Finally, the Board of each TCW/DW Term Trust has formed an Insurance Committee
to review and monitor the insurance coverage maintained by each TCW/DW Term
Trust.

     For the fiscal year ended September 30, 2001, the Board of Trustees of the
Trust held 6 meetings, and the Audit Committee, the Independent Trustees, the
Derivatives Committee and the Insurance Committee of the Trust held 12, 9, 4
and 1 meeting(s), respectively. No Trustee attended fewer than 75% of the
meetings of the Board of Trustees, the Audit Committee, the Independent
Trustees, the Derivatives Committee or the Insurance Committee held while he
served in such positions.


AUDIT COMMITTEE REPORT

     The Board of Trustees has adopted a formal written charter for the Audit
Committee which sets forth the Audit Committee's responsibilities. A copy of
the Audit Committee charter is attached to this Proxy Statement as Exhibit A.

     The Audit Committee has reviewed and discussed the financial statements of
the Trust with management as well as with Deloitte & Touche LLP, the
independent auditors for the Trust. In the course of its discussions, the Audit
Committee also discussed with Deloitte & Touche LLP any relevant matters
required to be discussed under Statement on Auditing Standards No. 61. Based on
this review, the Audit Committee recommended to the Board of Trustees that the
Trust's audited financial statements be included in the Trust's Annual Report
to Shareholders for the most recent fiscal year for filing with the Securities
and Exchange Commission. The Audit Committee has received the written
disclosures and the letter from Deloitte & Touche LLP required under
Independence Standards Board No. 1 and has discussed with the independent
auditors their independence.

                                      The Audit Committee

                                      Manuel H. Johnson (Chairman)
                                      Michael Bozic
                                      Edwin J. Garn
                                      Wayne E. Hedien
                                      Michael E. Nugent
                                      John L. Schroeder


                                        7




ADVANTAGES OF HAVING SAME INDIVIDUALS AS INDEPENDENT TRUSTEES FOR ALL TCW/DW
TERM TRUSTS

     The Independent Trustees and the TCW/DW Term Trusts' management believe
that having the same Independent Trustees for each of the TCW/DW Term Trusts
avoids the duplication of effort that would arise from having different groups
of individuals serving as Independent Trustees for each of the TCW/DW Term
Trusts.
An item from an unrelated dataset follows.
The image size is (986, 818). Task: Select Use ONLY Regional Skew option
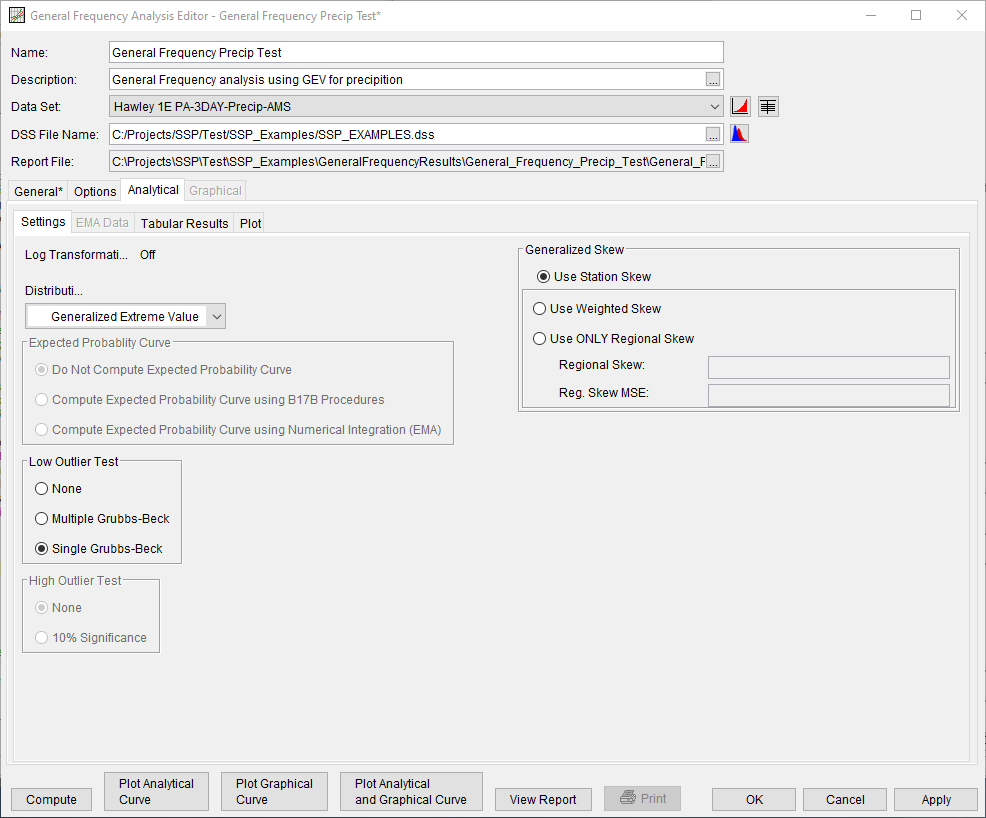(x=540, y=339)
They believe that having the same individuals serve as Independent
Trustees of all the TCW/DW Term Trusts tends to increase their knowledge and
expertise regarding matters which affect the TCW/DW Term Trusts generally and
enhances their ability to negotiate on behalf of each TCW/DW Term Trust with
the TCW/DW Term Trust's service providers. This arrangement also precludes the
possibility of separate groups of Independent Trustees arriving at conflicting
decisions regarding operations and management of the TCW/DW Term Trusts and
avoids the cost and confusion that would likely ensue. Finally, having the same
Independent Trustees serve on all TCW/DW Term Trust Boards enhances the ability
of each TCW/DW Term Trust to obtain, at modest cost to each separate TCW/DW
Term Trust, the services of Independent Trustees of the caliber, experience and
business acumen of the individuals who serve as Independent Trustees of the
TCW/DW Term Trusts.


SHARE OWNERSHIP BY TRUSTEES

     The Trustees have adopted a policy pursuant to which each Trustee and/or
his or her spouse is required to invest at least $25,000 in any of the TCW/DW
Term Trusts, the Morgan Stanley Funds on whose boards the Trustee serves. In
addition, the policy contemplates that the Trustees will, over time, increase
their aggregate investment in these funds above the $25,000 minimum
requirement. The Trustees may allocate their investments among specific Funds
in any manner they determine is appropriate based on their individual
investment objectives. As of the date of this Proxy Statement, each Trustee is
in compliance with the policy. Any future Trustee will be given a one year
period following his or her election within which to comply with the foregoing.
As of September 30, 2001, the total value of the investments by the Trustees
and/or their spouses in shares of the aforementioned funds was approximately
$58.2 million.

     As of the record date for this Meeting, the aggregate number of shares of
beneficial interest of the Trust owned by the Trust's officers and Trustees as
a group was less than 1 percent of the Trust's shares of beneficial interest
outstanding.


COMPENSATION OF INDEPENDENT TRUSTEES

     The Trust pays each Independent Trustee an annual fee of $800 plus a per
meeting fee of $50 for meetings of the Board of Trustees, the Independent
Trustees or Committees of the Board of Trustees attended by the Trustee (the
Trust pays the Chairman of the Audit Committee an additional annual fee of $750
and the Chairmen of the Derivatives and Insurance Committees additional annual
fees of $500). If a Board meeting and a meeting of the Independent Trustees or
a Committee meeting, or a meeting of the Independent Trustees and/or more than
one Committee meeting, take place on a single day, the Trustees are paid a
single meeting fee by the Trust. The Trust also reimburses such Trustees for
travel and other out-of-pocket expenses incurred by them in connection with
attending such meetings. Trustees and officers of the Trust who are or have
been employed by the Manager or the Adviser or an affiliated company of either
receive no compensation or expense reimbursement from the Trust for their
services as Trustee. The Trustees of the TCW/DW Term Trusts do not have
retirement or deferred compensation plans.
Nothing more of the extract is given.